My Excitement Decline
In total, I spend almost 8 years honing my craft from an iOS engineer to a full-stack engineer that eventually leads a team. But something in me doesn’t feel right. I no longer feel as excited about the technical challenge. It was at a time where I had a lot more freedom to choose the technology to use and what area of the technical stack to work on.
So, if it wasn’t about the kind of technical challenges, what else could it be? I begin to pay particular attention to the factors that make me angry. The factors that make me frustrated. The factors that cause me to have a really bad day.
That’s where I noticed a common pattern in my frustration. I am always working base on somebody else’s product roadmap and feature scope. Despite being a lead engineer, my opinion is only valued on technical difficulty. My remarks on the products are often too late to bring any value. In order words, my remarks are just a pinch of salt.
Finding Ways To Ignite My Excitement
How can I wake up every day and look forward to working on something I love? What changes should I make so that I can continue doing what I love without feeling imprisonment?
I don’t hate coding. I don’t hate product development. I don’t hate to follow features scope. But I hate having no say in a product. I hate building something that no one use. And I hate doing all the work that doesn’t bear fruits.
I am at a split road where I could either join a company that values more on their engineer’s opinion or become a product manager that has a larger say. As I dive deeper, I find that the path of an engineer and product manager is vastly different. At the end of the day, engineers are valued for their work in solving technical challenges and implementation. While product managers are valued for the product’s strategy, vision, and execution.

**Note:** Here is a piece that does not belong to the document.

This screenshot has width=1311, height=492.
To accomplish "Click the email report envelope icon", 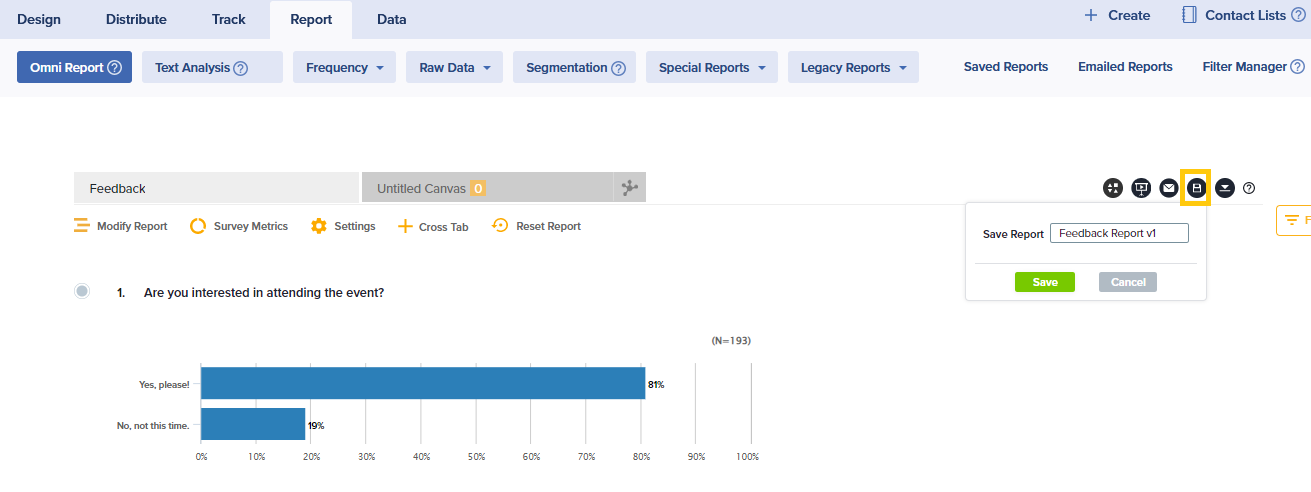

I still love solving difficult problems. It still brings me great excitement when solving a difficult problem. But as compared to early in my career where I only focus on difficult technical challenges, I now enjoy solving difficult problems for the user. Instead of focus to build things right, I want to help build the right things.
So, almost 2 years ago I become a full-time product manager at mili.eu. I am glad to make the switch. Day-to-day I am focusing on solving problems for our users. I am excited to solve difficult problems that add value to our users.
If you are thinking about making a switch, think about what excites you? It is usually not a particular skill that excites you but rather the output that a particular skill brings. It seems like a pity to give up 8 years of coding experience. But I not do want to continue living in misery for the rest of my life.
I am a full-time product manager now, and my 8 years of experience in engineering helps me perform better. I know that not everybody wants to become a product manager and many engineers love what they do. So, now I am also focusing on helping other product managers and engineers to work better together. At the end of the day, we want to build products that are being used by users!